10 julio, 2008

Amantes

Se había instalado entre los dos una complicidad cómoda, reconfortante que hacía que el paso de las horas fuese calmo y casi anestesiante. Con él pasaba la vida dentro de un micromundo en el que todo cobraba cierta irrelevancia. Ella era feliz en ese tiempo que paraba el reloj, que hacía que la sucesión de minutos fuese una sucesión de placer y de liviana felicidad. El sexo era fácil, lo hacían como una tarea que por aprendida no dejaba de ser gratificante, sino más bien al contrario, se afanaban en la búsqueda de la perfección, y siempre acababan por sorprenderse uno al otro con sus técnicas amatorias. El placer del sexo era la excusa para encontrarse cada dos o tres días, siempre a media tarde, en el apartamento de Marisa. Pero más allá del sexo habían encontrado un espacio habitado por los sentidos, donde se hacían plenos , como amantes, pero también como seres humanos. Allí concluía la realidad de sus vidas, sus obligaciones y sus problemas, y tan sólo los besos y caricias que se regalaban sin contraprestación alguna eran suficientes para crear una atmosfera como de otro mundo. Marisa hablaba de la infancia, y Esteban la escuchaba con atención : en sus ojos un brillo de admiración y de nostalgia. Le habría gustado conocerla desde siempre, desde que era sólo una chiquilla, y haber compartido con ella aquellos primeros paseos en bicicleta, aquellas madrugadas el día de Reyes, aquellos primeros besos en el patio de recreo...

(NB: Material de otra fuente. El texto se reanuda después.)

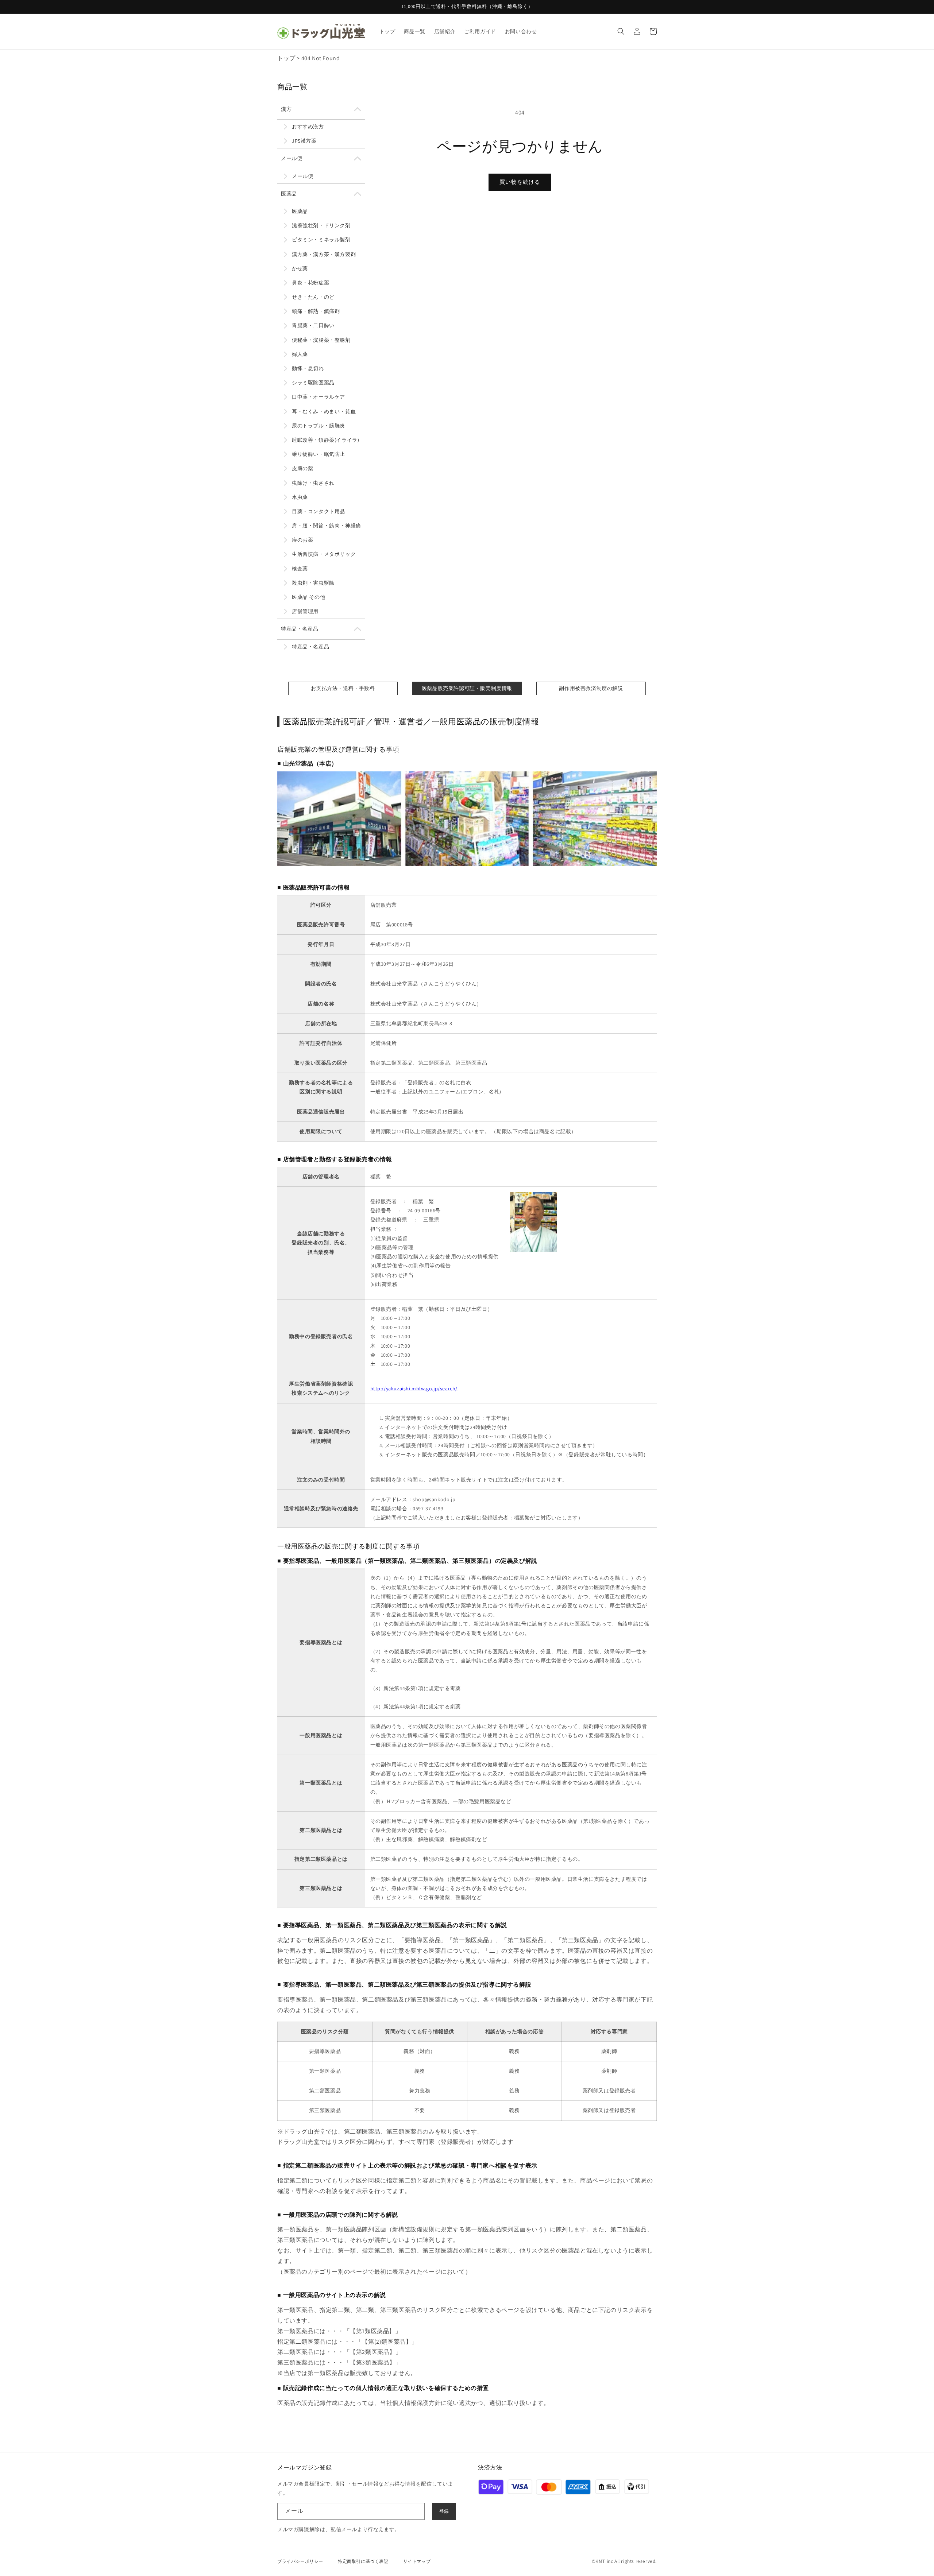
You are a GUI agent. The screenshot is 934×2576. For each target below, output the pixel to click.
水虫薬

Entre conversaciones y miradas el apartamento de Marisa cobraba una dimensión de paraíso, no hacía falta mucho, un sofá, una cama, algo de música y un poco de chocolate. Con la radio bastaba, música española , que era la preferida de ella. A veces sonaba un bolero o cualquier canción lenta y romanticona, y se besaban al ritmo pausado de las notas, y con el cambio de canción Marisa cambiaba el ritmo del movimiento de sus labios, y buscaba las partes más íntimas de Esteban y seguía igualmente, bajo las sábanas, el ritmo de la música. Después del sexo, el sudor y el chocolate se mezclaban en una comunión casi perfecta, casi infantil. Les gustaba sentirse pegajosos, olerse como animales y reconocer en sus olores corporales sus afectos. En esa intimidad de piel sobre piel, hacían de sus abrazos un lenguaje completo que les servía para entenderse por encima de las complicaciones de su relación censurada y prohibida. A su manera se querían y se lo demostraban con gestos cotidianos, con pequeñas caricias y silencios en los que descansar de sus miserias.

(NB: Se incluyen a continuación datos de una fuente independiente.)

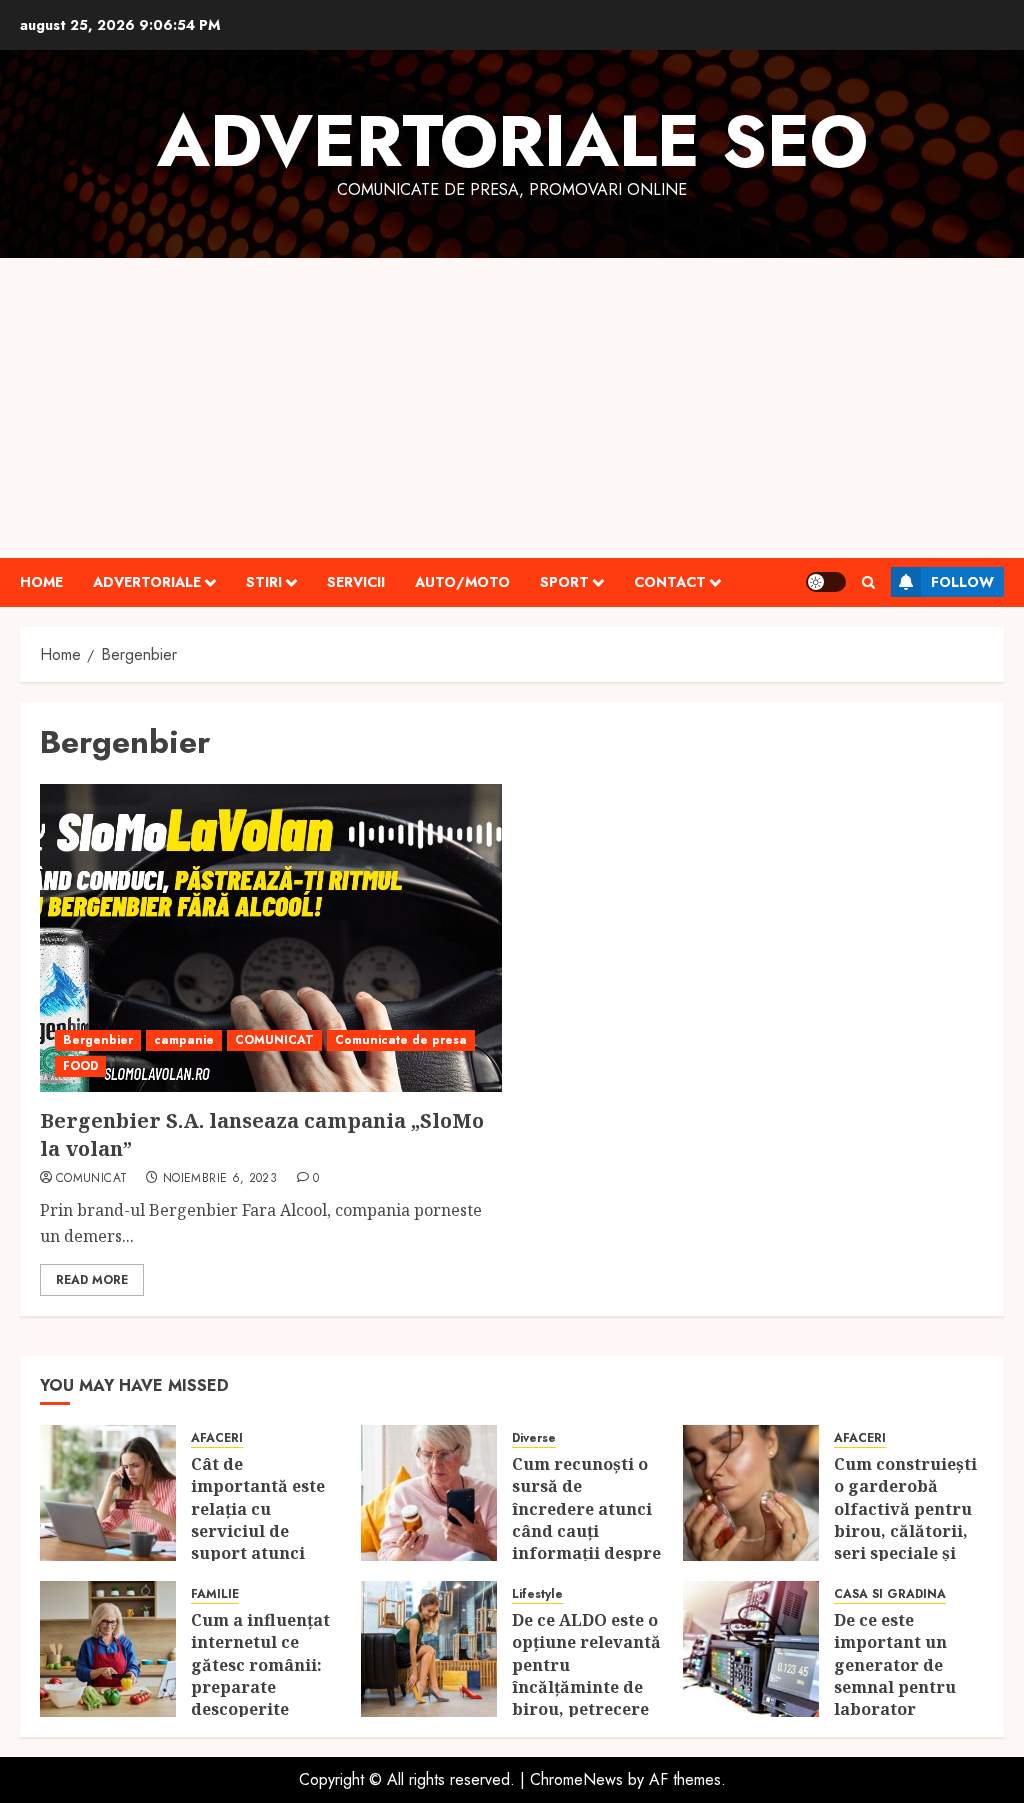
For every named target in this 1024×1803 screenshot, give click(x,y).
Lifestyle (537, 1594)
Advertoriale (147, 582)
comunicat (91, 1179)
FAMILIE (215, 1594)
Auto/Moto (462, 582)
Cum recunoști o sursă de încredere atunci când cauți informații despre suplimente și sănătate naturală (587, 1531)
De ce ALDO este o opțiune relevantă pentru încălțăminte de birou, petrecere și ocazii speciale (586, 1676)
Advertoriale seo (512, 141)
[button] (868, 582)
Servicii (356, 582)
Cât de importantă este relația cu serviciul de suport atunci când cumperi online (258, 1531)
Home (41, 582)
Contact (670, 582)
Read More (92, 1280)
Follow (962, 582)
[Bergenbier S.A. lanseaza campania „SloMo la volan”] (271, 938)
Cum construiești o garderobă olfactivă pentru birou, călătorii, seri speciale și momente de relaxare (905, 1531)
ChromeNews (576, 1779)
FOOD (80, 1066)
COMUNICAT (274, 1040)
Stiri (264, 582)
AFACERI (217, 1438)
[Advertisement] (512, 408)
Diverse (534, 1438)
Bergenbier (98, 1040)
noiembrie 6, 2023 (220, 1179)
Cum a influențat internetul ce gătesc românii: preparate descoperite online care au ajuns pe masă (260, 1687)
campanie (184, 1040)
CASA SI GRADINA (890, 1594)
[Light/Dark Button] (826, 582)
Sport (564, 582)
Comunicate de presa (401, 1040)
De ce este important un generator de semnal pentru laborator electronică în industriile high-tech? (903, 1698)
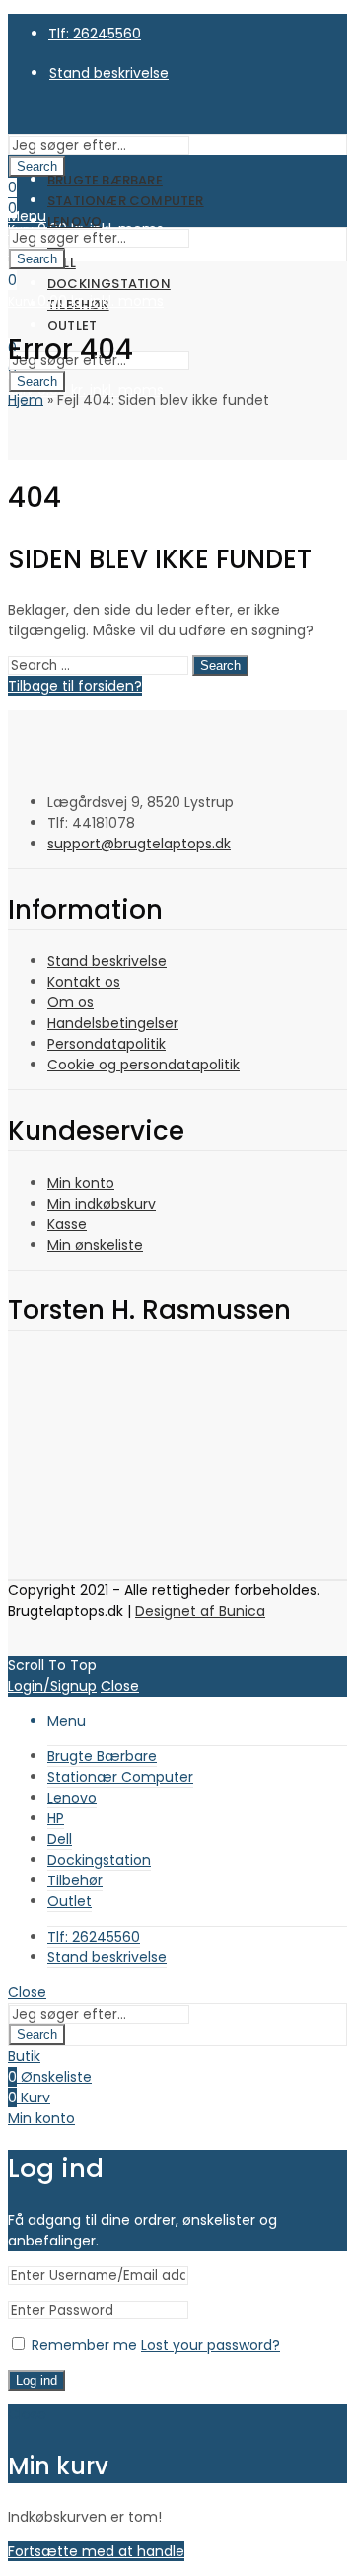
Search (37, 166)
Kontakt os (83, 982)
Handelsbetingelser (112, 1023)
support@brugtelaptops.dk (139, 843)
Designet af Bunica (200, 1611)
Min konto (80, 1183)
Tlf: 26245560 (94, 33)
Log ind (36, 2380)
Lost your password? (210, 2345)
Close (120, 1686)
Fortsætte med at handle (96, 2551)
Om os (70, 1002)
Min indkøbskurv (101, 1204)
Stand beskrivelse (107, 961)
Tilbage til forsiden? (75, 686)
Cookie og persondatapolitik (143, 1064)
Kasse (67, 1224)
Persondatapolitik (106, 1044)
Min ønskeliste (95, 1245)
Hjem (25, 399)
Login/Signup (52, 1686)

Las tardes calurosas, como la de ayer, eran las preferidas de Esteban. Marisa sin embargo siempre se quejaba porque no podía ir a la playa, y entonces, Esteban bromeaba, y le decía que él era mejor que el Mediterráneo entero.
Ayer se entregaron con furia, como si en los días que llevaban sin verse hubiesen acumulado una voracidad excesiva. Hicieron el amor varias veces seguidas, recorriendose uno al otro con la intención de memorizarse, de empaparse de la esencia última de la materia que les formaba. Esteban estaba contento, cómodo entre los arrumacos de Marisa que le devolvían la confianza que la propia vida le iba quitando a cada paso. Intentó contarle sus problemas con Hacienda, pero Marisa barrió con un beso los trámites burocráticos. Le espetó un "me aburro" y volvió a su piel como quien regresa a un territorio conquistado. Y de nuevo buscaron su refugio secreto, entre la dulzura de Marisa y la serenidad de Esteban. Hacía mucho tiempo que no se querían tanto.